Further Reading: Slidedeck by Intel | Initial Publication | Optimization Manual, Appendix B.1 | vTune cookbook | perf doc
For every thread the following metrics are recorded:
- level 1 metrics (
topdown-l1-*
, fraction [0,1]): retiring, bad speculation, backend bound, frontend bound - level 2 metrics (
topdown-l2-*
, fraction [0,1]): light ops, heavy ops, branch mispredictions, machine clears, fetch latency, fetch bandwidth, core bound, memory bound - slots (
topdown-slots
, count): number of uOP issue slots in measured section; can be used to scale fractions to number of uOP issue slots - bottlenecks (
topdown-l1-bottleneck
andtopdown-l2-bottlneck
, magic numbers): category of level 1/2 which has the highest fraction (got the most uOP issue slots) without retiring categories (l1: retiring, l2: light & heavy ops)
The topdown-l{1,2}-bottleneck
metrics encode the categories as follows (defined here):
Number in Trace | Level | Name |
---|---|---|
0 | 1 | retiring (unused) |
1 | 1 | bad speculation |
2 | 1 | frontend bound |
3 | 1 | backend bound |
4 | 2 | light ops (unused) |
5 | 2 | heavy ops (unused) |
6 | 2 | branch misprediction |
7 | 2 | machine clear |
8 | 2 | fetch latency |
9 | 2 | fetch bandwidth |
10 | 2 | core bound |
11 | 2 | memory bound |
A CPU that supports the extended Top-down microarchitecture results register. At the time of writing, this is only available on Alder Lake and will be featured in the upcoming Sapphire Rapids CPUs.
This plugin is configured via environment variables as follows:
SCOREP_METRIC_PLUGINS=topdown_plugin
(required): load plugin into scorepSCOREP_METRIC_TOPDOWN_PLUGIN='*'
(required): enable all metrics (Note: make sure to quote the asterisk'*'
, otherwise it might be expanded by the shell)SCOREP_METRIC_TOPDOWN_PLUGIN_INTERVAL_US=500
(optional, default 500): minimum time between two samples in microseconds (sampling below this threshold will be refused)
The full configuration used for test setups can be found below.
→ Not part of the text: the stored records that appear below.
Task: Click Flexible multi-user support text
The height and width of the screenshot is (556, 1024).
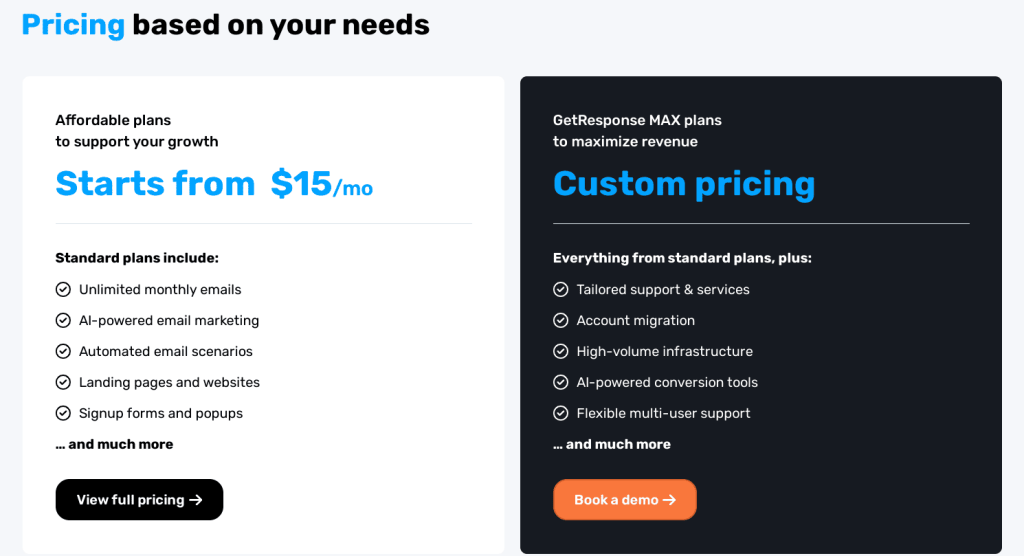Action: (x=663, y=414)
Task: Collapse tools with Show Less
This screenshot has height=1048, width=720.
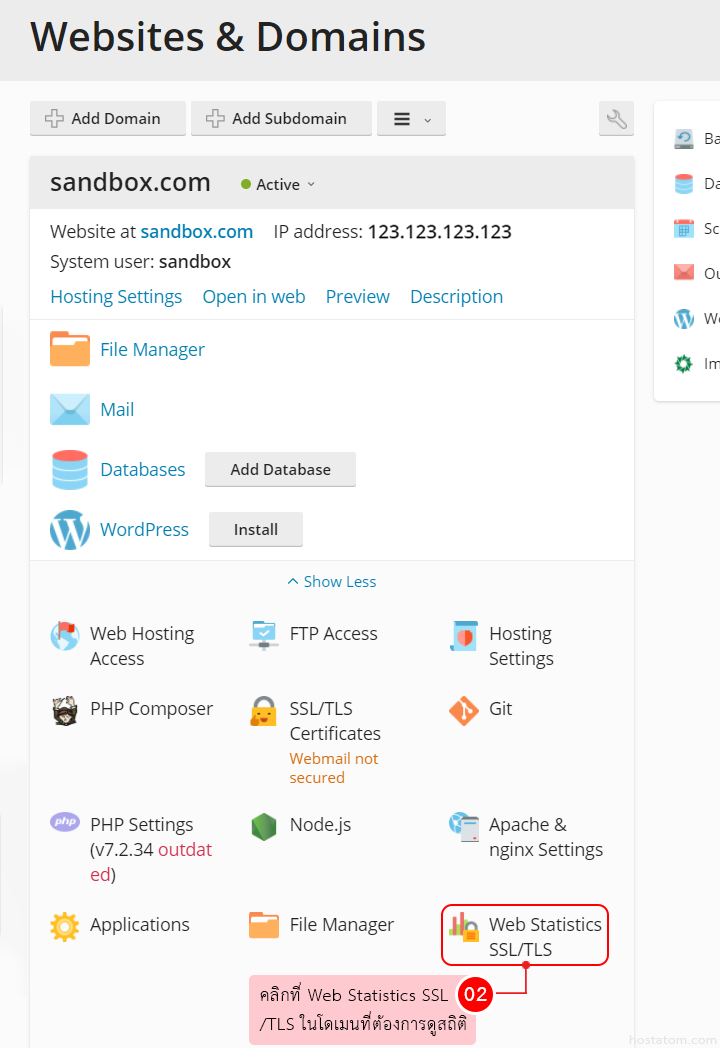Action: (331, 582)
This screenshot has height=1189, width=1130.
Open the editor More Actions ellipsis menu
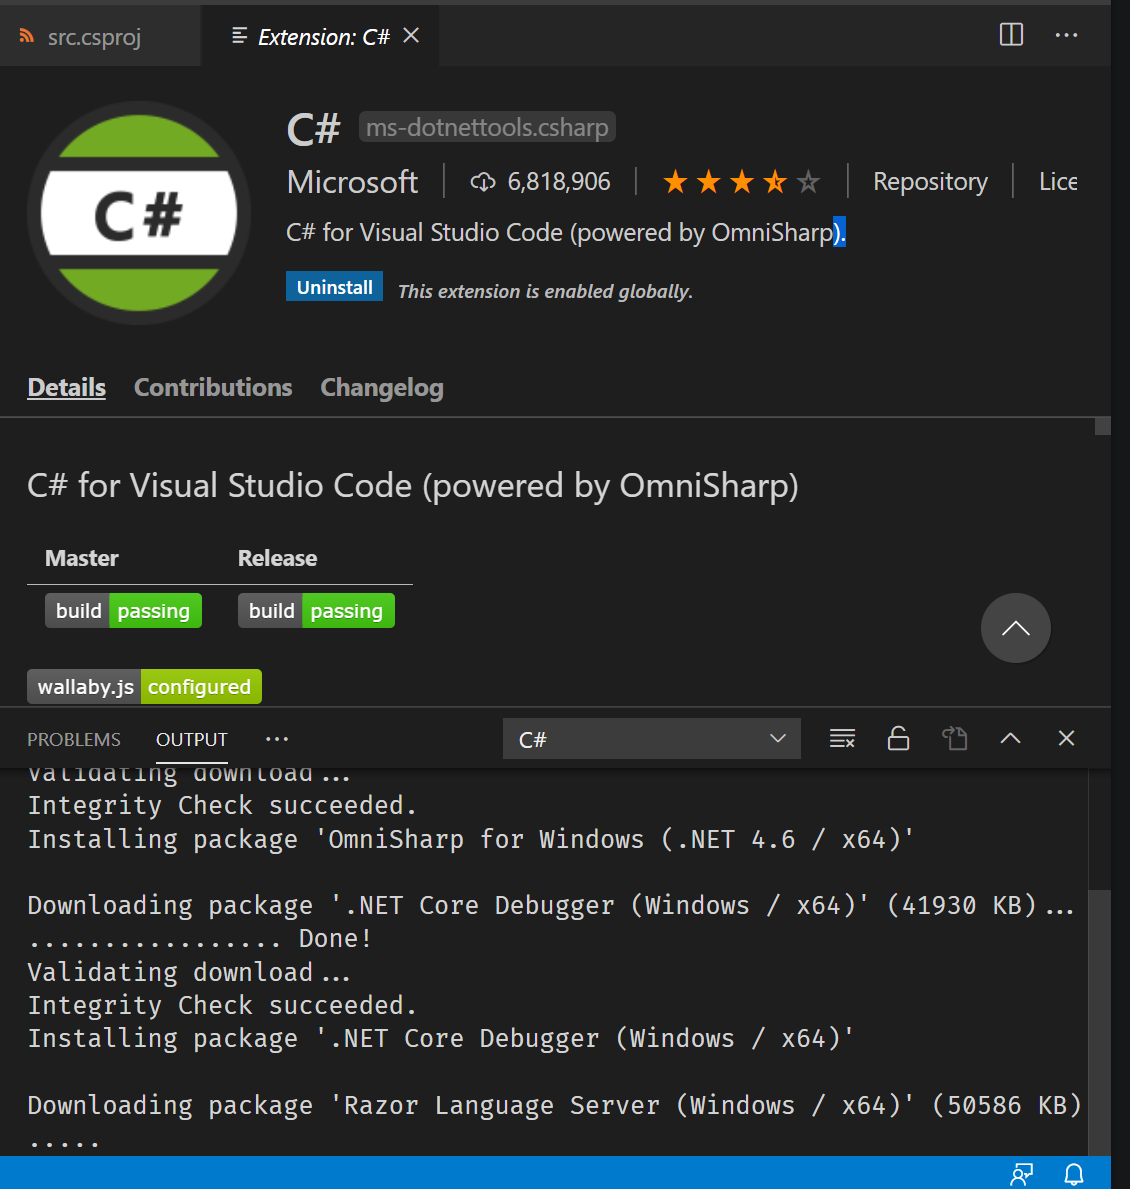(x=1066, y=35)
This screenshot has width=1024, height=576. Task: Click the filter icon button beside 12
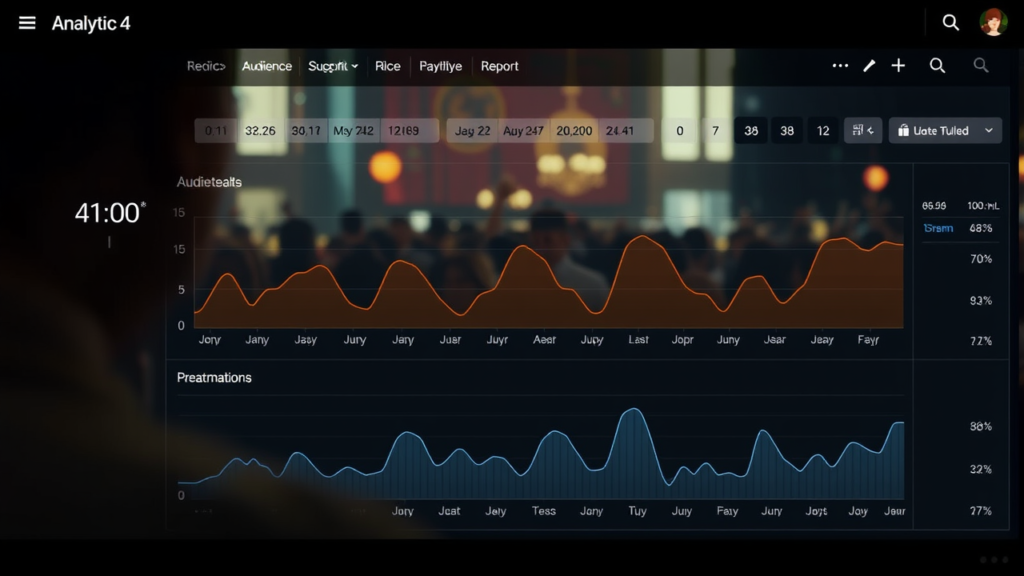pos(863,131)
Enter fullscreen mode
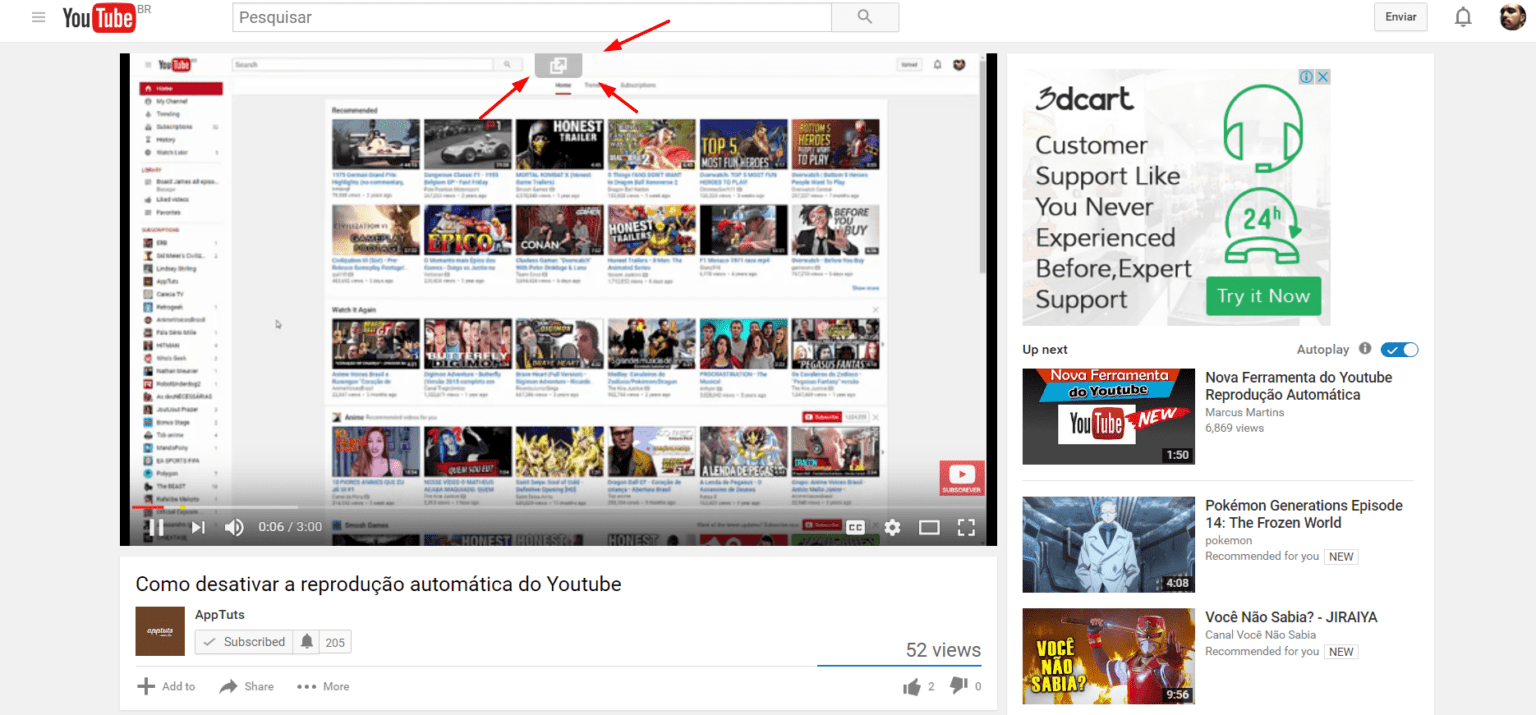 pos(966,527)
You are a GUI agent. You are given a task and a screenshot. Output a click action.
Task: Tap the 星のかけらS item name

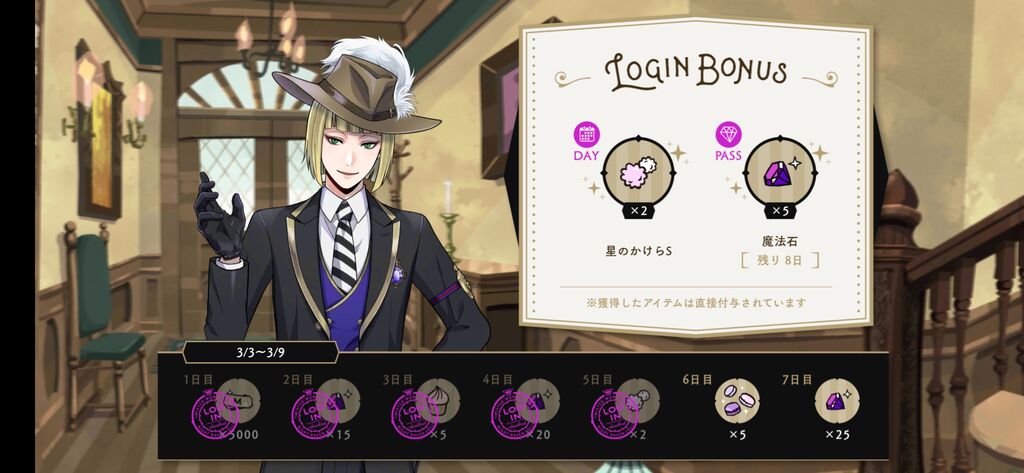[638, 251]
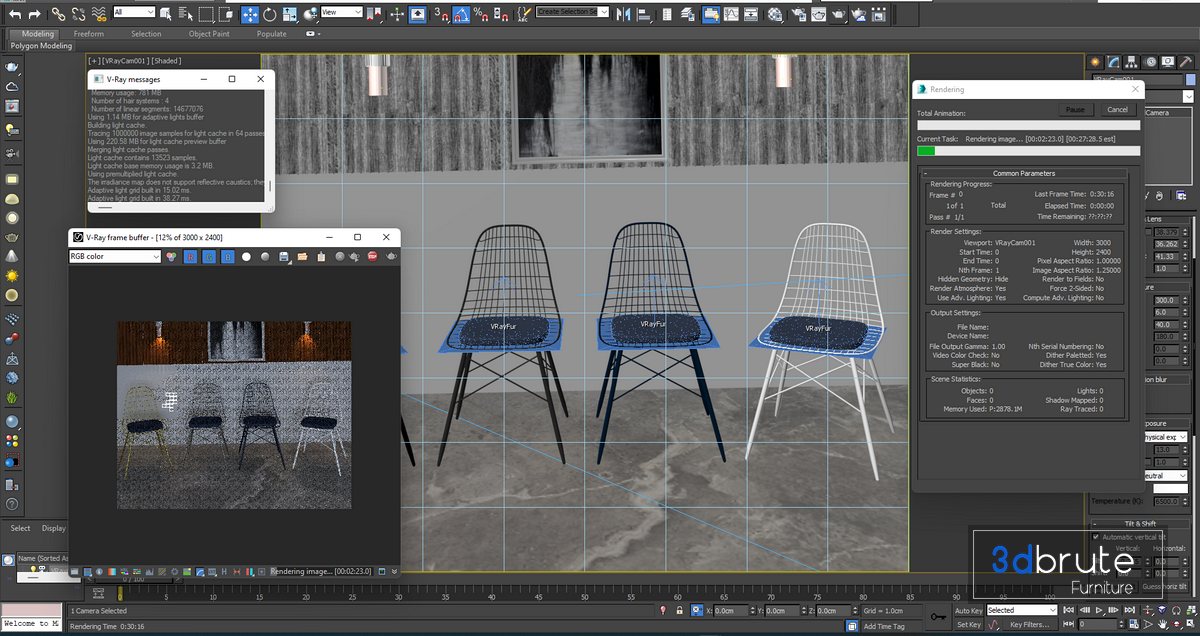Toggle the blue channel in frame buffer

tap(228, 257)
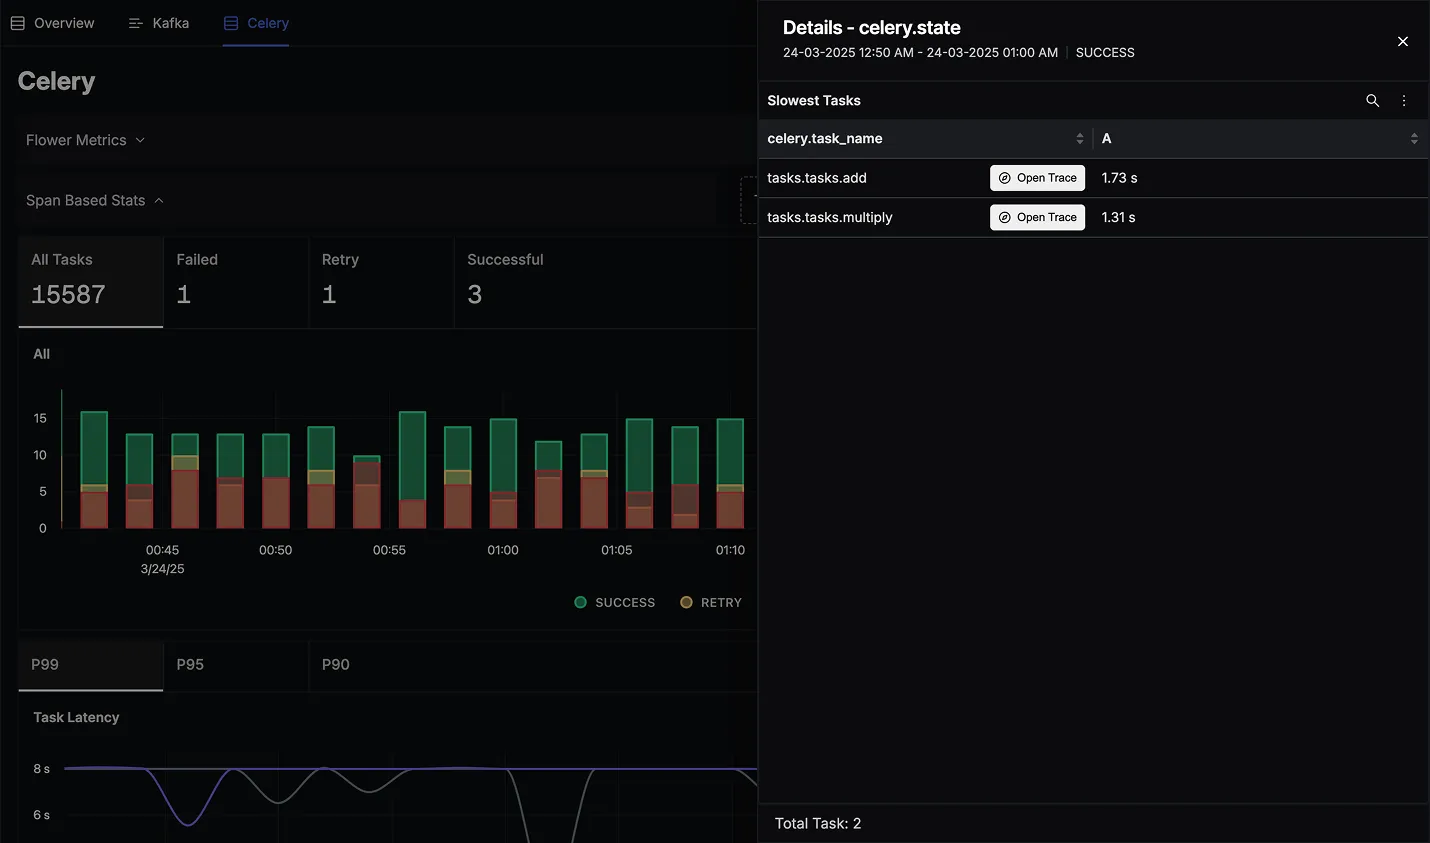Close the celery.state details panel

click(1403, 41)
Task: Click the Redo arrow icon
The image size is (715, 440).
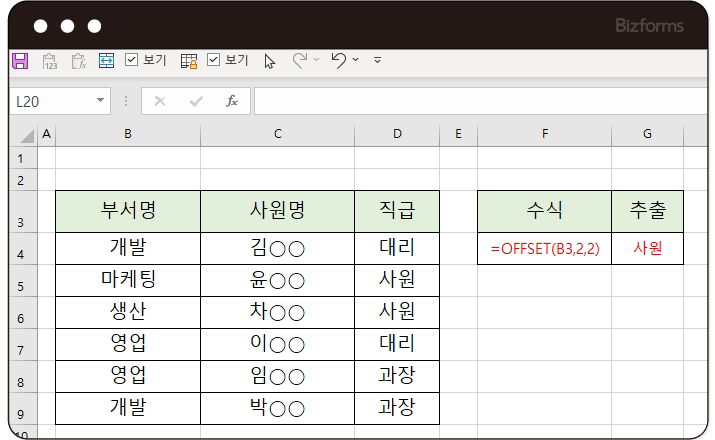Action: [299, 61]
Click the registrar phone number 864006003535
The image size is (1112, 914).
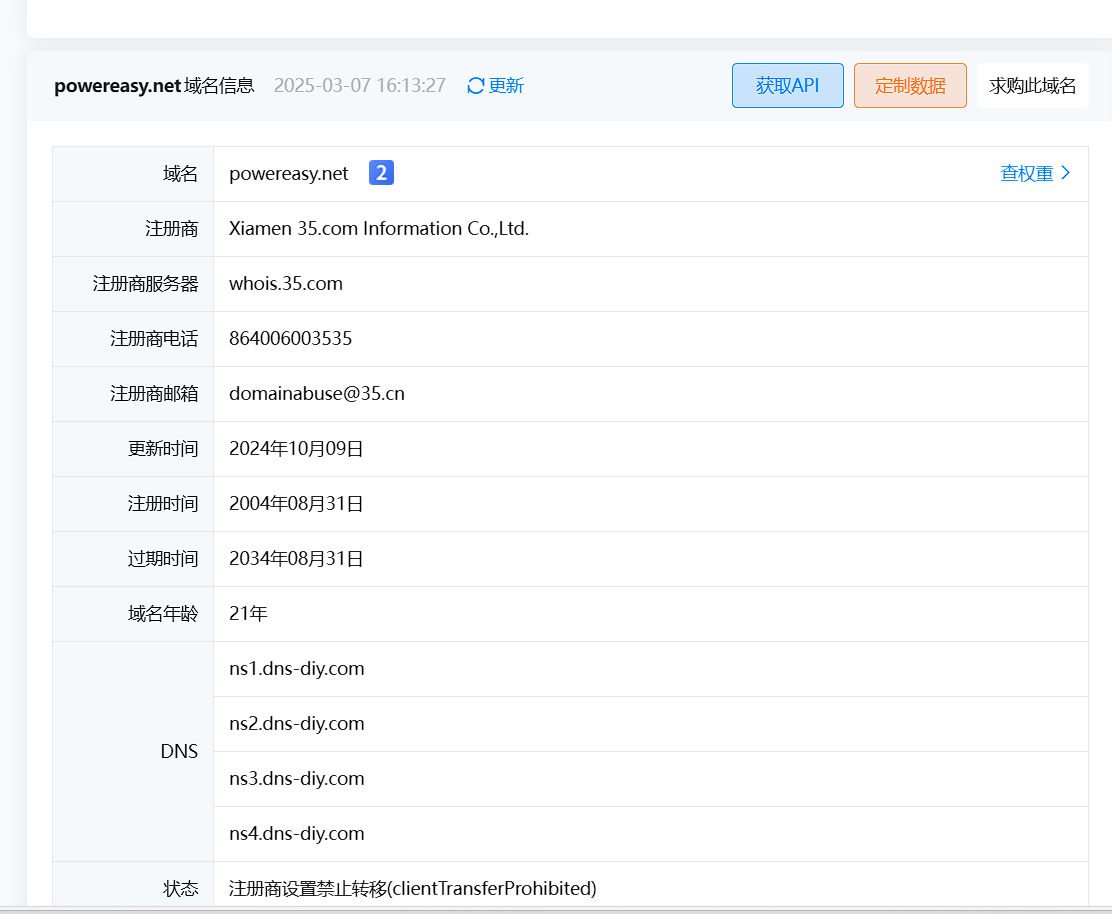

Use the usual CMake build process:
git clone https://github.com/score-p/scorep_plugin_topdown
cd scorep_plugin_topdown
# initialize submodules (!!)
git submodule update --init --recursive
# vanilla cmake build process:
mkdir build && cd build
cmake ..
make -j $((2*$(nproc)))
The resulting libtopdown_plugin.so
must be placed in the LD_LIBRARY_PATH
to be found by Score-P.
# general scorep settings
export SCOREP_ENABLE_PROFILING=0
export SCOREP_ENABLE_TRACING=1
export SCOREP_TOTAL_MEMORY=4095M
# configure topdown plugin
export SCOREP_METRIC_PLUGINS=topdown_plugin
export SCOREP_METRIC_TOPDOWN_PLUGIN='*'
# pin to P-cores (alderlake-specific)
export OMP_NUM_THREADS=16
export GOMP_CPU_AFFINITY=0-15
This plugin is available under the BSD-3-clause license.